The Journal of Anna Brownell Jameson, an intrepid early traveller, contains many vivid descriptions of her journey through Canada – a Canada that Mary Ann must have experienced. In January 1837 she was travelling between two towns near to Niagara by sleigh.
‘It was now dark, and, the snow falling thick, and soon it became impossible to distinguish the sleigh track. Mr Campbell loosened the reigns and left the horses to their own instinct – assuring me it was the safest way of proceeding. After this I remember no more distinctly but awoke as from a nightmare to find myself in the bottom of the sleigh and half smothered and Mr Campbell no where to be seen. ….We had fallen down a the bed of a rivulet, or mill-race as I believe they are called. It was impossible for the gentleman to leave the horses which were plunging furiously up to their shoulders in snow, so I set off to find assistance………..After scrambling through many a snow-drift I reached a forge where a man was hammering……as I advanced into the red light of the fire the man’s eyes fell upon me, and I shall never forget his look as he stood hammer poised in bewildered amazement. I could not get an answer from him, he opened his mouth but just repeated, ‘Aw’ without moving. I turned away in despair and after some more scrambling up and down I found my self in a village and was directed to an inn.
Assistance was immediately sent off to Mr Campbell and in a few minutes the supper table was spread and a pile of logs higher than myself blazing in the chimney: venison steaks, and fried fish, coffee and hot cakes, cheese and whiskey punch ( the traveller’s fare in Canada) were soon smoking on the table; our landlady presided and the evening passed merrily away……………….Forty years before her husband had emigrated , and built a hovel and made a little clearing on the edge of the lake. At that time there was no other habitation and they passed several years in almost absolute solitude. They now have three farms, some hundred acres of land and have brought up nine sons and daughters, most of whom are married and settled on lands of their own………….I can give you no idea of the intense cold of this night…………………..’
Some of Anna Browell Jameson’s views on the way of life in Canada and they perhaps show just how difficult things must have been for Mary Ann – a woman on her own –with only teen-aged sons to protect her.

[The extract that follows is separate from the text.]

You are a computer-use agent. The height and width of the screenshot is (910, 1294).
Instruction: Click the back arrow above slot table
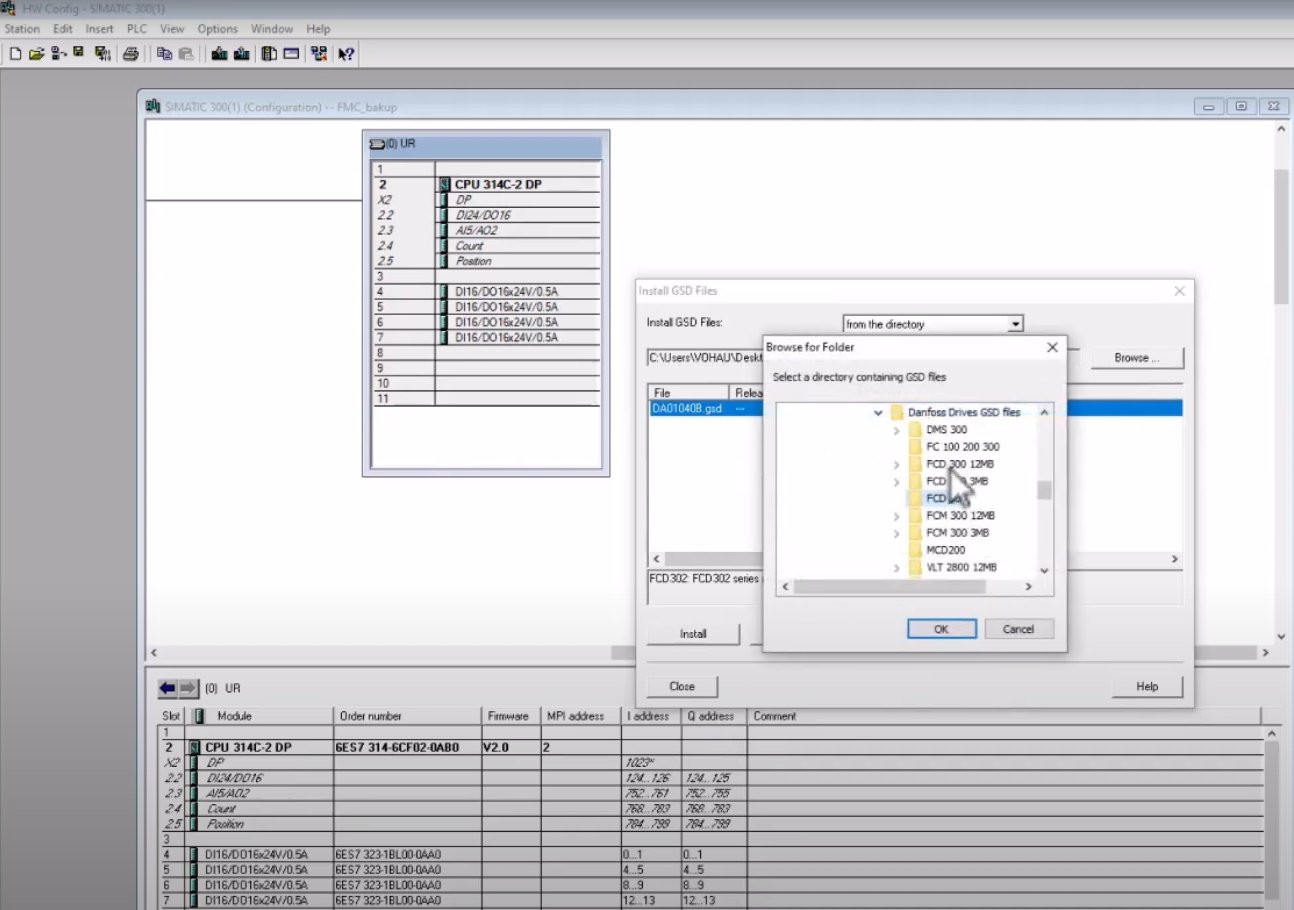[x=168, y=689]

January 1837. The country, they say, is most beautiful in summer, taxes are trifling, scarcely felt, and there are no poor rates, yet ignorance, recklessness and despondency and inebriety, seem to prevail. A, who has been settled here for five years, and B, himself a Canadian, rate the morality of the Canadian population frightfully low; lying and drunkenness they spoke of as almost universal; men who come here with sober habits quickly fall into the vice of the country; and those who have the least propensity to drinking find the means of gratification comparatively cheaply, and little check from public opinion.
I asked for a bookseller’s shop; there is not one in the town, but plenty of taverns. There is a duty of thirty per cent on books imported from the United States, and the duty on books imported from England adds at least one third to their price; but there is no duty on whisky.
Sending letters was very expensive – but so was receiving them – some emigrants could not afford it. Perhaps Mary Ann wrote to her brother, perhaps he wrote to her. To date no letters have been found. Communication was difficult. In Chatham in the summer of 1837 Anna wrote,
‘The poor emigrants who have not been long from the old country, round whose tender hearts remembrances of parents and home yet cling… sometimes present themselves at the post-office and on finding that their letters cost three shillings and four pence or sometimes five or six shillings , turn away in despair. At Brantford I saw forty-eight such letters….’
Yet, however determined and stoical, the death of her only surviving daughter could not have entered her calculations or come within the scope of anticipated misfortune. There is no evidence to support the supposition that daughter Mary Ann, who would have been about twelve years old, died during the voyage; on the other hand, the complete absence of reference to young Mary Ann, in either England or Canada, points to this conclusion.
There is no death or burial record, no record of her marrying in Canada. Did she remain behind in England in the care of her uncle Alfred or one of her other aunts or uncles? No trace of her has been found in the 1841 Census when she would have been about 16 years old and still unmarried. So the most likely explanation would seem to be that she perished during the voyage; and her mother would have had to confront a tragedy, as she would see it, of her own making.